DOCUMENT EXTRACT:
--- Begin ---

Even as the storm grows stronger – with sustained winds now at 65 mph – there remains “higher than usual” uncertainty over its track and intensity, according to the National Hurricane Center.

The storm is forecast to become a hurricane Monday and strengthen to a major hurricane of Category 3 or higher by Tuesday, the center said.

lan is forecast to grow to hurricane strength when it nears western Cuba Monday morning, potentially reaching Category 2 strength when it makes landfall. “Life-threatening” storm surge and hurricane-force winds are expected, the center said. “Efforts to protect life and property should be rushed to completion,” forecasters added.

The storm is expected to produce “heavy rainfall, flash flooding, and possible mudslides” in areas of higher terrain, particularly over Jamaica and Cuba.

Models project different scenarios about where it could make landfall in Florida, and how strong it could be by midweek. As of Sunday, meteorologists predicted the storm will peak at Category 4 strength over the eastern Gulf of Mexico, then weaken before reaching Florida.

--- End ---

MATERIAL:
--- Begin ---

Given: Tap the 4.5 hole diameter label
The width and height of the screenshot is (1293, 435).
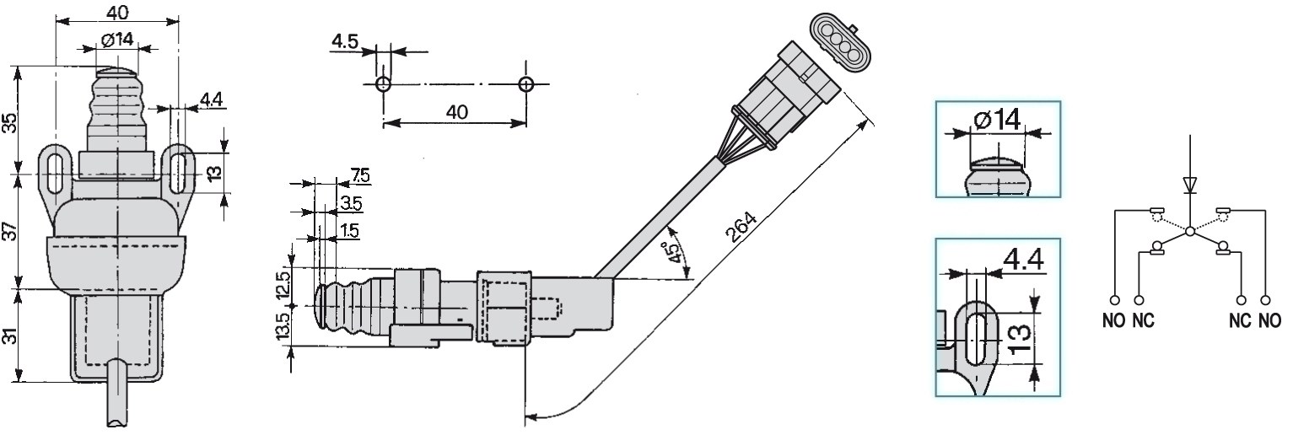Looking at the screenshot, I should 344,40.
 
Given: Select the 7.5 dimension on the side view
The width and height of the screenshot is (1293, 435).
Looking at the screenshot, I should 359,175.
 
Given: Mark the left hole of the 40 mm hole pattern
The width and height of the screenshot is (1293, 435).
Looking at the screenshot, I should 383,83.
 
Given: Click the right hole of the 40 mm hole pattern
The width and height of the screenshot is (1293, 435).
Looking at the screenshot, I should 526,83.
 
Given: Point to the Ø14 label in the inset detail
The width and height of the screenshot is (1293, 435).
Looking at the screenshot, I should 997,120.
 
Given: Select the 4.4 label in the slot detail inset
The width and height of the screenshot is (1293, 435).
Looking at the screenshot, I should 1021,260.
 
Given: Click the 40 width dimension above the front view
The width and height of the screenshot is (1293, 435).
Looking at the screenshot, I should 117,12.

--- End ---

DIRECTION 1: Summarize the storm report above in three sentences.
DIRECTION 2: Return each line of the records that contains the word "hole", treating uppercase and lowercase as different.

EXERCISE RESPONSE 1: The National Hurricane Center says the storm, now with sustained winds of 65 mph, carries higher than usual uncertainty over its track and intensity, and it is forecast to become a hurricane Monday near western Cuba and a major hurricane of Category 3 or higher by Tuesday. Life-threatening storm surge and hurricane-force winds are expected, along with heavy rainfall, flash flooding and possible mudslides in higher terrain, particularly over Jamaica and Cuba. Models differ on where the storm could make landfall in Florida and how strong it could be, though as of Sunday meteorologists predicted it would peak at Category 4 over the eastern Gulf of Mexico and then weaken before reaching Florida.

EXERCISE RESPONSE 2:
Given: Tap the 4.5 hole diameter label
Given: Mark the left hole of the 40 mm hole pattern
Given: Click the right hole of the 40 mm hole pattern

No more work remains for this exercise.